If _In Search of Clusters, Second Edition_ by Gregory F. Pfister, is any
indication you are looking at a lot more than 25 lines of code.  Also, since
you are going to want to run the failover monitor on the Linux box as a
background daemon, it brings into question using a scripting language for
the implementation.

Not being able to install a proxy or router between the dual failover boxes
is not much of a limitation.  That is a dead end because it just introduces
another point of failure.

Not being able to alter the primary may make mean that your boss just
ordered miracle-ware.  This is particularly true if the failover has to be
transactionally correct . . . and if the box is mission critical, then the
accountants are going to INSIST that no data be lost or created during the
failover.  (Transactional semantics may mean that the project cannot be done
in-house. . . .)

Failback is just as problematic, though you will get to recycle a lot of
code (but not all of it.  The problems are not identical.)

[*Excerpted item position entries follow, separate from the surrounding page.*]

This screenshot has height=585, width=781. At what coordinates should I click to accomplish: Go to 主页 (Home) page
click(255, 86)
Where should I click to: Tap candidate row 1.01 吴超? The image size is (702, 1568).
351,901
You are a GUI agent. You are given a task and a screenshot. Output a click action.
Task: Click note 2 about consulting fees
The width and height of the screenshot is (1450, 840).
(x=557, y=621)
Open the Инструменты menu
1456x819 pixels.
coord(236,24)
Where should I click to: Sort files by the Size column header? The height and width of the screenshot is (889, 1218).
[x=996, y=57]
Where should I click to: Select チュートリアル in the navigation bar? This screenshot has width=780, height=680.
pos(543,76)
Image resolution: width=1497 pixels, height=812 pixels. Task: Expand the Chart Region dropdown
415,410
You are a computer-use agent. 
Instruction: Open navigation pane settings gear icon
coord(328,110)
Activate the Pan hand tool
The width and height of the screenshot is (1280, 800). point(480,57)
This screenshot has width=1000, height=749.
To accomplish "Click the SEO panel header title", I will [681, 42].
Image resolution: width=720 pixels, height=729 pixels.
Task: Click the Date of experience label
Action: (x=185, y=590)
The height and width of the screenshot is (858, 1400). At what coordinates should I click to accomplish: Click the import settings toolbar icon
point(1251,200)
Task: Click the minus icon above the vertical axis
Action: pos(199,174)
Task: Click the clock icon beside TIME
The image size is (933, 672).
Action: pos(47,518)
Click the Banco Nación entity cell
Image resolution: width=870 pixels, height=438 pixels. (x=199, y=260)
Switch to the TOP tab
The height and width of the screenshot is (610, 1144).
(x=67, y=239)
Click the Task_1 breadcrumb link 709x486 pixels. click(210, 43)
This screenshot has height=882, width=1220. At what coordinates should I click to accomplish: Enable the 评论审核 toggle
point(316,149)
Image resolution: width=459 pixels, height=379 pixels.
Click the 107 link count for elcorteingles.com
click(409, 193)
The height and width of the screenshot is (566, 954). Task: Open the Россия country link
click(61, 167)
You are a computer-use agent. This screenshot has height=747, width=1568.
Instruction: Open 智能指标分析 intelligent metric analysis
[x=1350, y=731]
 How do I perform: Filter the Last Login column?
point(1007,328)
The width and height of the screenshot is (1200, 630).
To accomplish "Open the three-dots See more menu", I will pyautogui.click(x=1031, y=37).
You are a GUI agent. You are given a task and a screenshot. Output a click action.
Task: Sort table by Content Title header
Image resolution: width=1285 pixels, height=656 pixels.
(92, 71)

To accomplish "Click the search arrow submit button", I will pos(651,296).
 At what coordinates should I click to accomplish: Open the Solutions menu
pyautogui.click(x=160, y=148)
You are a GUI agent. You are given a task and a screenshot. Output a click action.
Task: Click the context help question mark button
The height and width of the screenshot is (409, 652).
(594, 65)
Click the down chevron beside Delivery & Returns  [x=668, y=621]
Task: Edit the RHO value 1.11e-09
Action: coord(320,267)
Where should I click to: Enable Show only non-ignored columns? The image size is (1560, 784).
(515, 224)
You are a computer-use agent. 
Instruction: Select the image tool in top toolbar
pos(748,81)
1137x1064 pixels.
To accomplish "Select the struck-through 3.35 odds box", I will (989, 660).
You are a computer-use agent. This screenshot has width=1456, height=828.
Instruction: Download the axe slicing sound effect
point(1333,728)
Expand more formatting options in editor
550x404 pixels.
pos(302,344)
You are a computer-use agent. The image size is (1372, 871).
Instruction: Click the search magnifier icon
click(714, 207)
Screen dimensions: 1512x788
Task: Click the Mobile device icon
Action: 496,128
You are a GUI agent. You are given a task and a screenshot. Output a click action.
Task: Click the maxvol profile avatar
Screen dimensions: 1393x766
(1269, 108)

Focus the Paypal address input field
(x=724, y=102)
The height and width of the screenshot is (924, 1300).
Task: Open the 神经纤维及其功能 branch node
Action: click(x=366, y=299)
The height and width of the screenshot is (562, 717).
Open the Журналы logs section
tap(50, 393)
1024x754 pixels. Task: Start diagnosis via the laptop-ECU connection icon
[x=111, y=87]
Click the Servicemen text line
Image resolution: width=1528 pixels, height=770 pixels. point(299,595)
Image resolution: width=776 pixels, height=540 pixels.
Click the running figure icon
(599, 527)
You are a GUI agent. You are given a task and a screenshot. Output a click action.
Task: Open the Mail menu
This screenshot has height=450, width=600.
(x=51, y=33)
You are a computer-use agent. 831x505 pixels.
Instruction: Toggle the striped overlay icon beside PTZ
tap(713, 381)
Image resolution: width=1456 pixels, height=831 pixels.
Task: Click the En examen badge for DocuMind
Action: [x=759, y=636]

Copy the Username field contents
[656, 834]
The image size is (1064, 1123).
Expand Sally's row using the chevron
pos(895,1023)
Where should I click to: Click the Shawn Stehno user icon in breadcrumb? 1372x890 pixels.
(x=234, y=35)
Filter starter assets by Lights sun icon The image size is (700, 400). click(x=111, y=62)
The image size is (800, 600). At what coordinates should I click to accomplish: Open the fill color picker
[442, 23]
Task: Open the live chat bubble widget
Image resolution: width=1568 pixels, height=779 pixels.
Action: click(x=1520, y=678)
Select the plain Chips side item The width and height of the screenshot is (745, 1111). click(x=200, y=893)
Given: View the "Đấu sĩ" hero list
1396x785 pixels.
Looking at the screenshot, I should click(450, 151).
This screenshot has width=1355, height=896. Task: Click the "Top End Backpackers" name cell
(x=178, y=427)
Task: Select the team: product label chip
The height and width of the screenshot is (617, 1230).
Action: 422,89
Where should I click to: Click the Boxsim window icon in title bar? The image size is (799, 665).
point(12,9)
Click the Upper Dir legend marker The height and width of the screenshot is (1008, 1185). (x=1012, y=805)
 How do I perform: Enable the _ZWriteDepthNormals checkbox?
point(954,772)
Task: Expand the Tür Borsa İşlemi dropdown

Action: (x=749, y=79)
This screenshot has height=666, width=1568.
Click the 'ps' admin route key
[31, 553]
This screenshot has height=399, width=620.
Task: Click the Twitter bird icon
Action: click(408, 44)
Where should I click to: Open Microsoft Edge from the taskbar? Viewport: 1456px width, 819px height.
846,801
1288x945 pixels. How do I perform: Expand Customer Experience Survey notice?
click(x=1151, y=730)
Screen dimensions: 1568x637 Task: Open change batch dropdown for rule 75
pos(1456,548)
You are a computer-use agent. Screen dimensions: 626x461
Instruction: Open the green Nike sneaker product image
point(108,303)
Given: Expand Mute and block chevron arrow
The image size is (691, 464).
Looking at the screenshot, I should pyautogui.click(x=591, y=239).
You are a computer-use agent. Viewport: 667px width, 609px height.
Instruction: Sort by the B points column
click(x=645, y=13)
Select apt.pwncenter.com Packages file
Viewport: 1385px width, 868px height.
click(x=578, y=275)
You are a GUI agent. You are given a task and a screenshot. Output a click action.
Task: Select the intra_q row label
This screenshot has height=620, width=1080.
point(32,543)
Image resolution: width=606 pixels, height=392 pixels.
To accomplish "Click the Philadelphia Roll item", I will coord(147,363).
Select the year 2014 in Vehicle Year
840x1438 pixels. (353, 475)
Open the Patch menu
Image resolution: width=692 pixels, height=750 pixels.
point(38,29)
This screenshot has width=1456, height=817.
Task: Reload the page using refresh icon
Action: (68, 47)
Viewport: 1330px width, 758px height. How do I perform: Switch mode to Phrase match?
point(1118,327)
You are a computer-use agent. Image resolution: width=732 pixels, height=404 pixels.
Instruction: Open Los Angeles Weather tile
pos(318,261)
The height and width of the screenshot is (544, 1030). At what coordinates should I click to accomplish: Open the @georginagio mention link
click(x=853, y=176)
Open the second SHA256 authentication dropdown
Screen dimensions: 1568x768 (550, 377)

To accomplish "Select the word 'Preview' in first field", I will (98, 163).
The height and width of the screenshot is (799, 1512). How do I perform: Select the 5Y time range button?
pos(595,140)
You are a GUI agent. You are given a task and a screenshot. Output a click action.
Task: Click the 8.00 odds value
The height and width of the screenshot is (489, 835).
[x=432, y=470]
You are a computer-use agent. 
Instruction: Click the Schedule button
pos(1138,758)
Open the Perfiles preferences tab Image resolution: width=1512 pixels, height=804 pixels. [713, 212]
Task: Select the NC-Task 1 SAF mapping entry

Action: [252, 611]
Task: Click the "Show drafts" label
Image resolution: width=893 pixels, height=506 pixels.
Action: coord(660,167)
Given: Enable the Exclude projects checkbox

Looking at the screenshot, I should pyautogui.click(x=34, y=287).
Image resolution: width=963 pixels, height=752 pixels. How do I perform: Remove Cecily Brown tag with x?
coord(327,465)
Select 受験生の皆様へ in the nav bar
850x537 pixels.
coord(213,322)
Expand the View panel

Unless you can find a canned freeware solution you might want to tell them
to look at buying another NT license (you might get away with a workstation
instead of a server version), two MTS licenses, and a proprietary failover
system.

Also, Oracle has a feature called "standby database" that is standard.  It
probably won't help with your problem, but it might be useful as an example.